[BarTopDancer]

I got number 3 wrong.

Quote:

Suppose studies have shown that approximately 20% (.2) of Americans regularly engage in exercise (at least 3 times per week).

a. If one American is randomly selected, what is the probability that he or she does not regularly engage in exercise? Set up calculation.

1 - .20 = .80

The probability that a randomly selected American does not engage in regular exercise is 80%

b. If three Americans are randomly selected, what is the probability that all three regularly engage in exercise? Set up the calculation.

.8 x .8 x .8 = .51

(-1)
(.2) x (.2) x (.2) = .008

c. What assumption is being made in part b above?

The assumption being made in part B is that if you remove one person from the equation it will not change the outcome of the probability.

(-1) sure the probability will change!!!

The answer is that we are assuming independence of the events.
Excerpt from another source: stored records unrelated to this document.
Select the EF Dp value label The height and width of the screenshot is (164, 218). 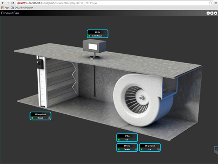coord(97,36)
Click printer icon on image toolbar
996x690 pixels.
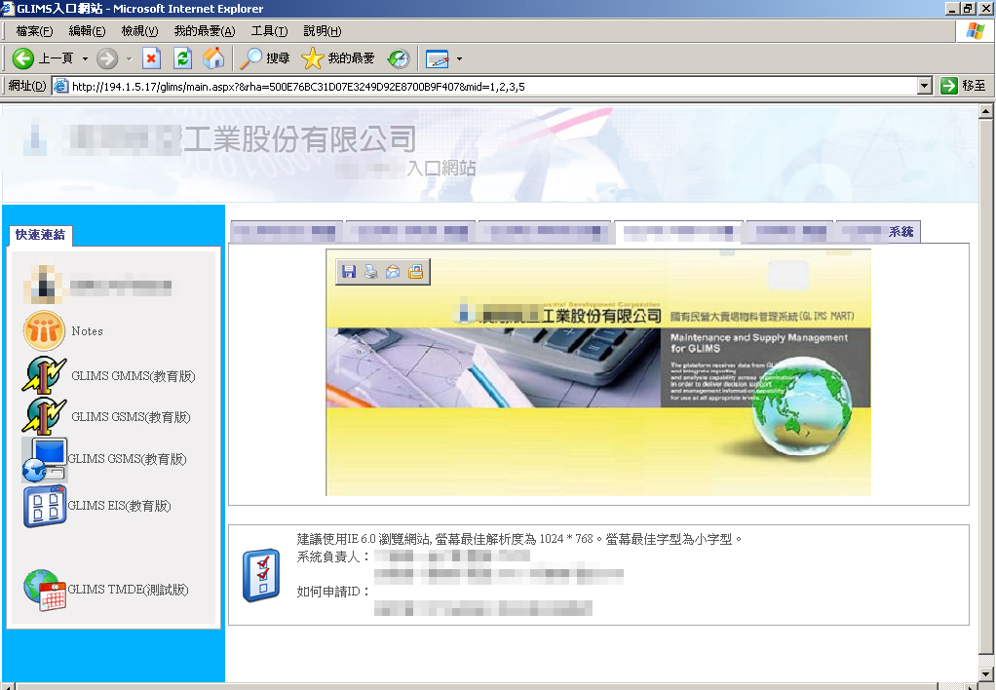(x=370, y=273)
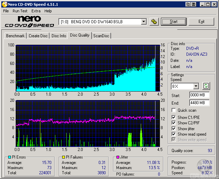Click the Nero CD-DVD Speed logo
Screen dimensions: 219x179
29,22

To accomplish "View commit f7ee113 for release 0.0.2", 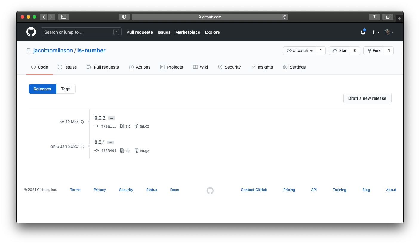I will coord(108,126).
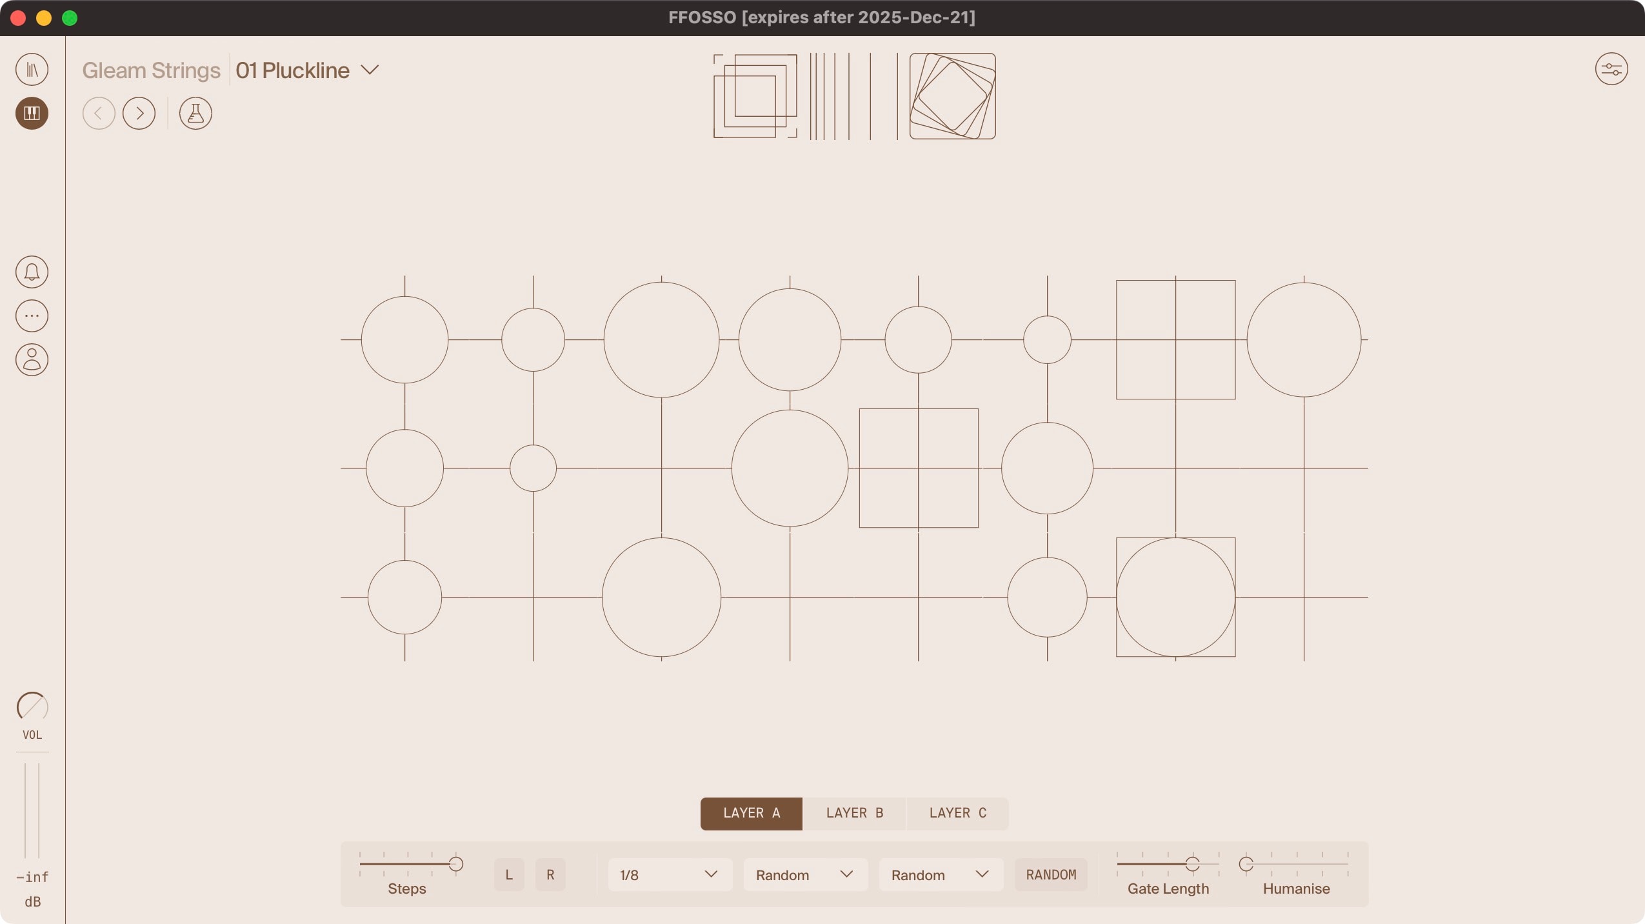
Task: Toggle the bottom-right square step node
Action: click(1175, 597)
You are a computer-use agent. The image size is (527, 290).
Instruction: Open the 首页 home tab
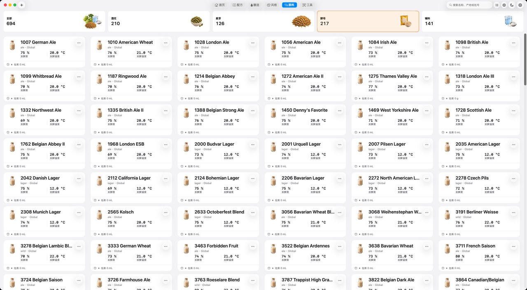tap(220, 5)
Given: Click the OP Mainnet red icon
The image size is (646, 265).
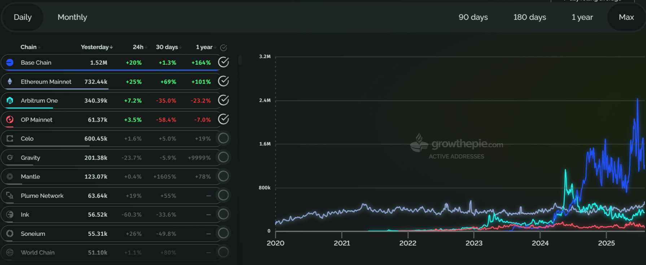Looking at the screenshot, I should tap(10, 120).
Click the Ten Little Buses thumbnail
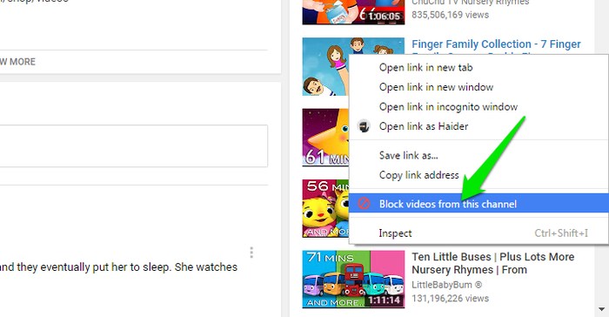The width and height of the screenshot is (609, 317). (x=353, y=280)
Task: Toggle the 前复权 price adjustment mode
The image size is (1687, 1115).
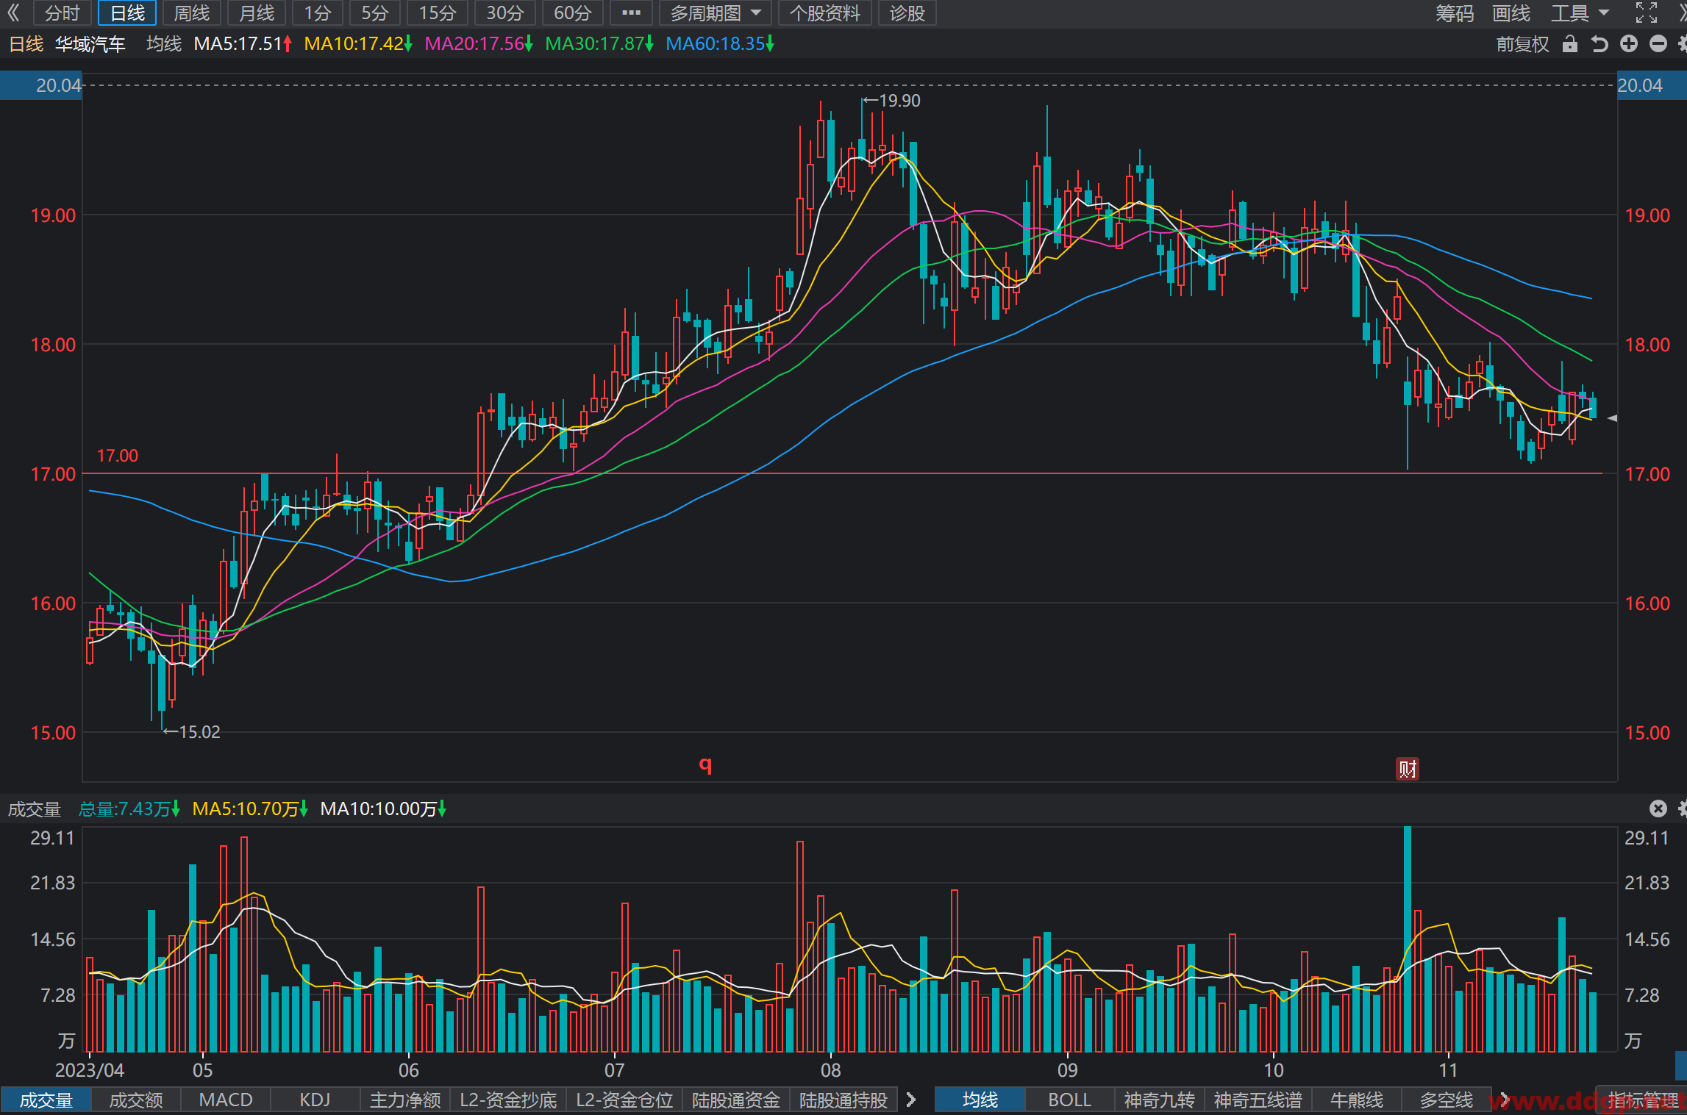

Otherwise, we could not just multiply the individual event probabilities together to arrive at the “joint probability” of all 3 events happening

d. If two Americans are randomly selected, what is the probability that the first American regularly engages in exercise while the second American does not regularly engage in exercise? Set up the calculation.

.80 x .20 = .16
1 - .20 = .80

(-.5)
Correct order is important and will be important on the exam. The answer is :
(.20) x (.80) = .16



Make sure that the values are in the correct order.